The Federal Government’s Jobs and Skills Summit has concluded, with the government committing to several policies addressing ongoing skills shortages in the resources, and other, industries.

Following the consultation, which engaged representatives from industry, unions and other stakeholders, the government committed to the immediate implementation of 36 initiatives.

Two of these policies seek to improve upon current skills shortages, and include:

  • An additional $1 billion in joint federal-state funding for fee-free TAFE in 2023 and accelerated delivery of 465,000 fee-free TAFE places
  • An increase in the permanent Migration Program ceiling to 195,000 in 2022-23 to help ease widespread, critical workforce shortages

The Minerals Council of Australia (MCA) celebrated the Federal Government’s commitment, which it says will improve the strength and composition of the domestic resources workforce.

MCA Chief Executive Officer, Tania Constable, said the policies would drive greater participation in the mining industry.

“The MCA welcomes the positive announcements on childcare support, training and skilled migration at the Jobs and Skills Summit and will continue to engage constructively on proposals to increase real wages through productivity growth,” Ms Constable said.

The Australian Government’s commitment to increase permanent skilled migration by 195,000 nationally will benefit regional communities, with an extra 9,000 places providing the mining industry an increased talent pool.

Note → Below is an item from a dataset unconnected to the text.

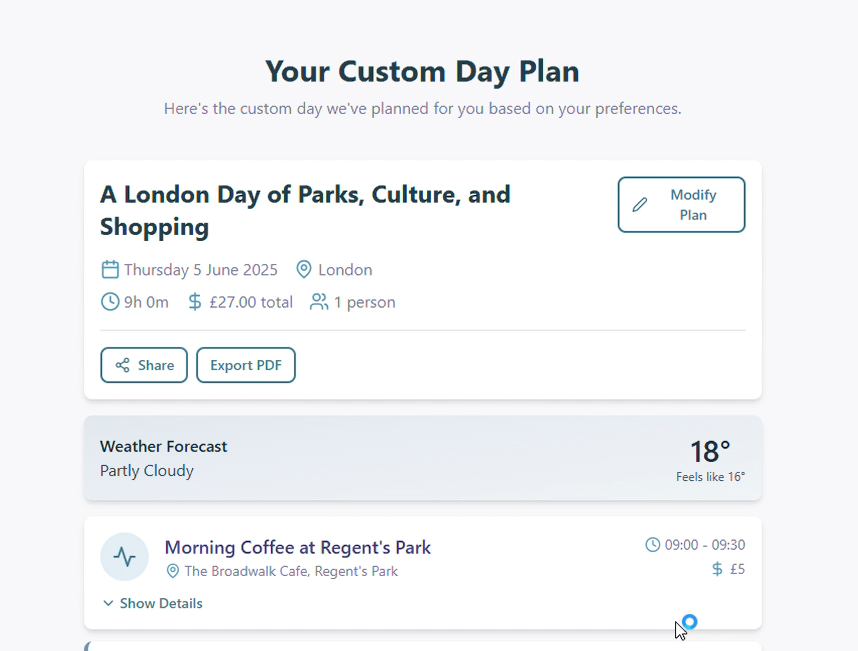
Task: Click the dollar icon beside £27.00 total
Action: tap(195, 302)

“Bringing forward child support and more fee-free TAFE places are important measures to increase choice and pathways for Australians, including women, people with disability, First Nations people and families.”

However, Ms Constable cautioned against proposed changes to industrial relations reform, suggesting any change must be ‘carefully considered’.

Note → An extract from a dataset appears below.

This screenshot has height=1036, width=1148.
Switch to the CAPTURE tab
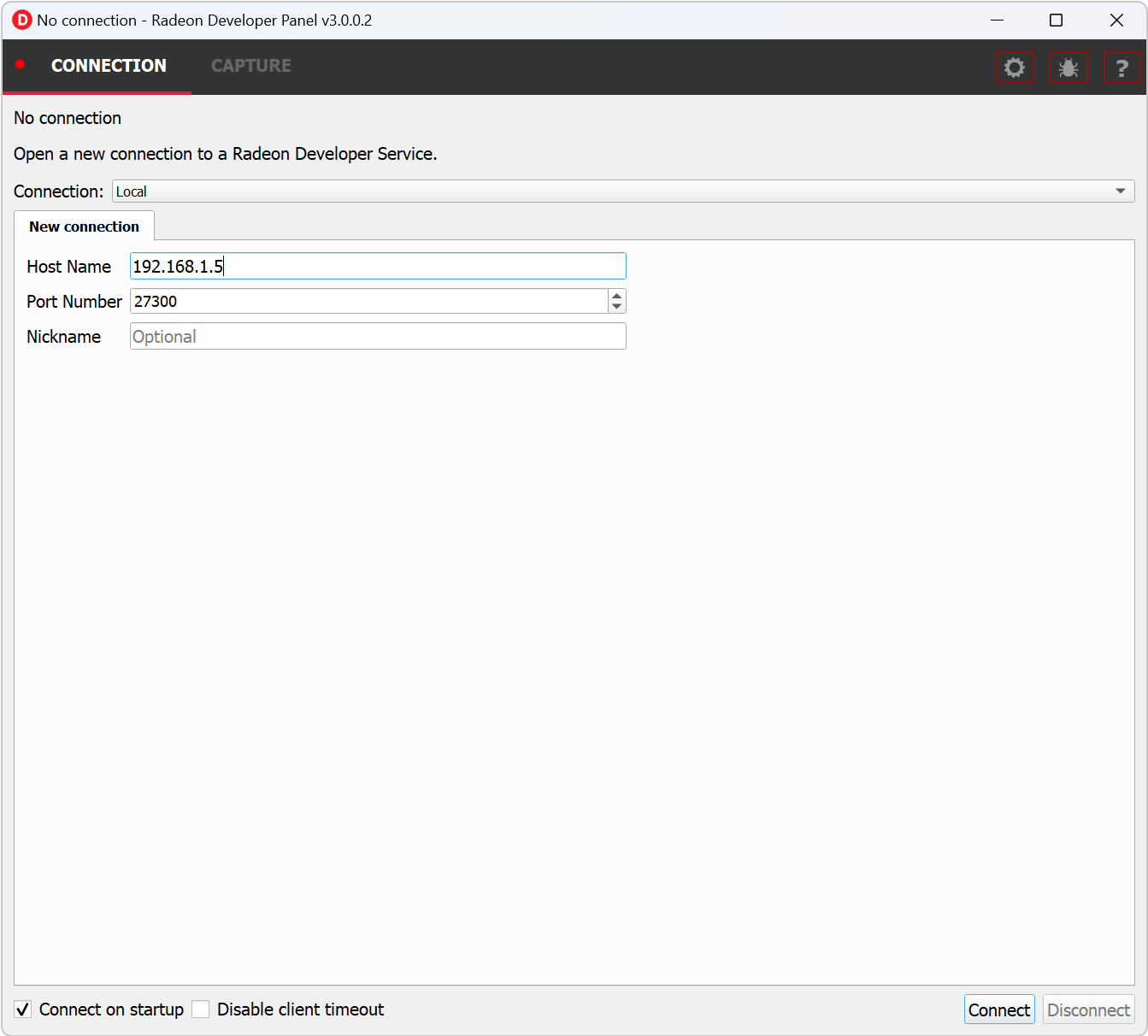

“The strong contribution of mining – and the opportunities for further minerals development and value-adding – must not be compromised by a return to industrial disruption and wage-price inflation, which characterised industry-wide bargaining prior to the Keating Government’s workplace relations reforms,” she said.

“A number of new workplace relations priorities nominated by the Minister for Employment and Workplace Relations, the Hon Tony Burke MP, will require careful consideration and extensive consultation to avoid unintended and counterproductive outcomes for jobs, productivity, wages and investment in the technology and equipment that will position workers to thrive in the industries of the future.

“No case has been made to extend multi-employer bargaining to high-paying industries like mining.

“As the Minister indicated, any change must preserve the ability of employers to make enterprise agreements under the current regime.

“Mining has successfully used enterprise bargaining and a suite of employment options to treble employment over the past 20 years from 88,000 to 278,000 people, with 88 per cent of those jobs being permanent and average wages across the industry of $144,000 a year.”